Last year, GE produced a virtual-reality experience that took viewers to the bottom of the ocean and gave them insight into the efforts and technology that it takes to collect gas and oil deposits. More recently, in an attempt to reveal what goes on behind closed doors, GE created a VR experience that both entertains and educates. Dubbed “Neuro”, the animated interactive program takes viewers inside the human brain to see what effects music has on thoughts, ideas, and memories. At the same time, the VR experience gives viewers a behind-the-scenes look at remote U.S. manufacturing locations that produce GE’s Tier 4 Locomotive and 9HA Gas Turbine.

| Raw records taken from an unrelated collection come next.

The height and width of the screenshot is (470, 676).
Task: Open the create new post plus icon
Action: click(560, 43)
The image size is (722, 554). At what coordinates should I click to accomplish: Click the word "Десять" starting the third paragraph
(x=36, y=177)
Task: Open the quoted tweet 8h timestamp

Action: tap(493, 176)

Volvo took the release of their XC90 SUV and coupled it with a VR experience that lets users test drive the vehicle without having to actually drive the vehicle. Why is this important? Because Volvo is using this advanced technology to get people to experience their brand and product in a new way. They’ve also established themselves as the first to produce a virtual-reality test drive and will likely now be the benchmark by which all other virtual test drives are compared. You can’t get much better exposure than that.
Science Marketers Need to Get Creative
Virtual-reality is poised to become the next big thing as companies rush to incorporate it into their marketing toolbox. Now is the time to get involved with virtual reality because the technology and its marketing applications haven’t been sufficiently utilized up to this point—companies have just scratched the surface of the virtual-reality marketing possibilities.

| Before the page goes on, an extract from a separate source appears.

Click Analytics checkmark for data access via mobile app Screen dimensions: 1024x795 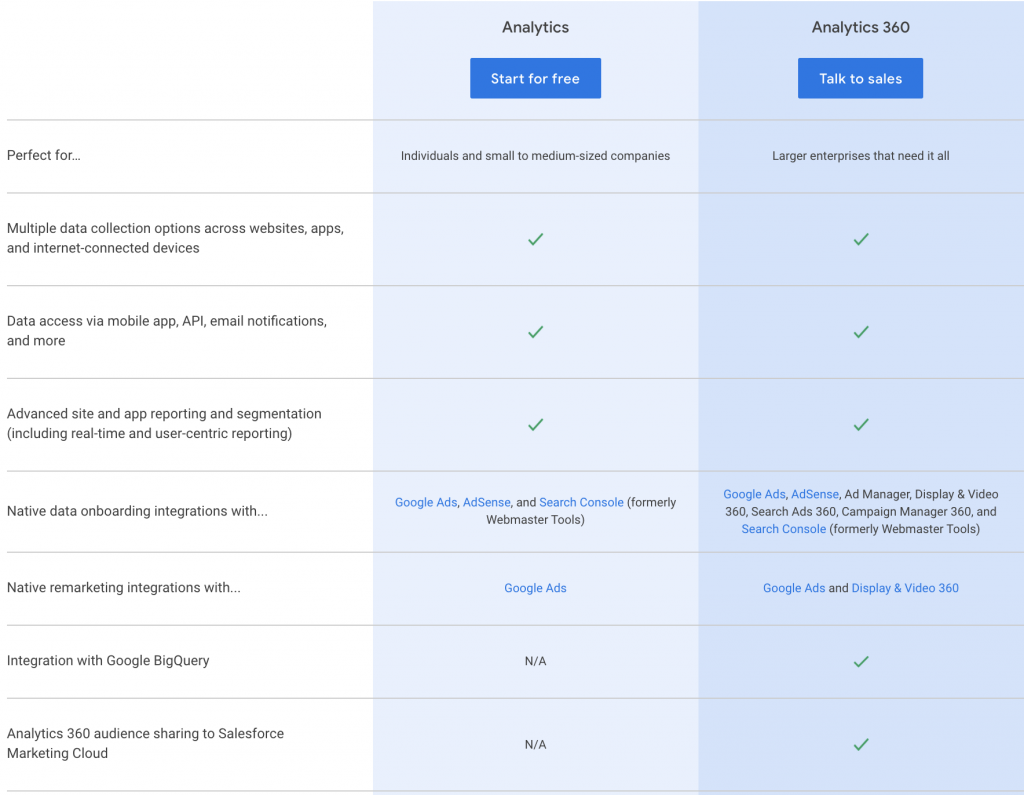(535, 332)
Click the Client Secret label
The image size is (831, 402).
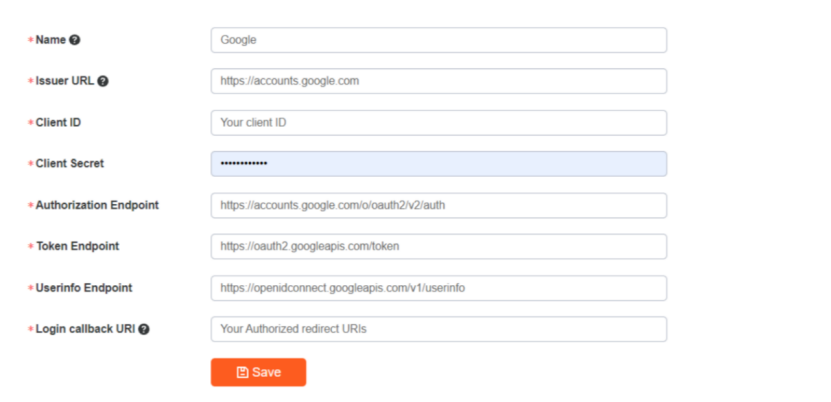click(x=69, y=164)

Furthermore, virtual reality is something that science companies can take full advantage of to entertain, train, and allow exploration of a process that may be inaccessible to the majority of the population. Perhaps virtual reality can be used to show the work your company is doing for the environment, like GE’s approach, or you could get much more technical and experiment with VR as a product demo tool. All it takes is a bit of creativity to enhance your marketing with virtual reality and get the boost you’re looking for.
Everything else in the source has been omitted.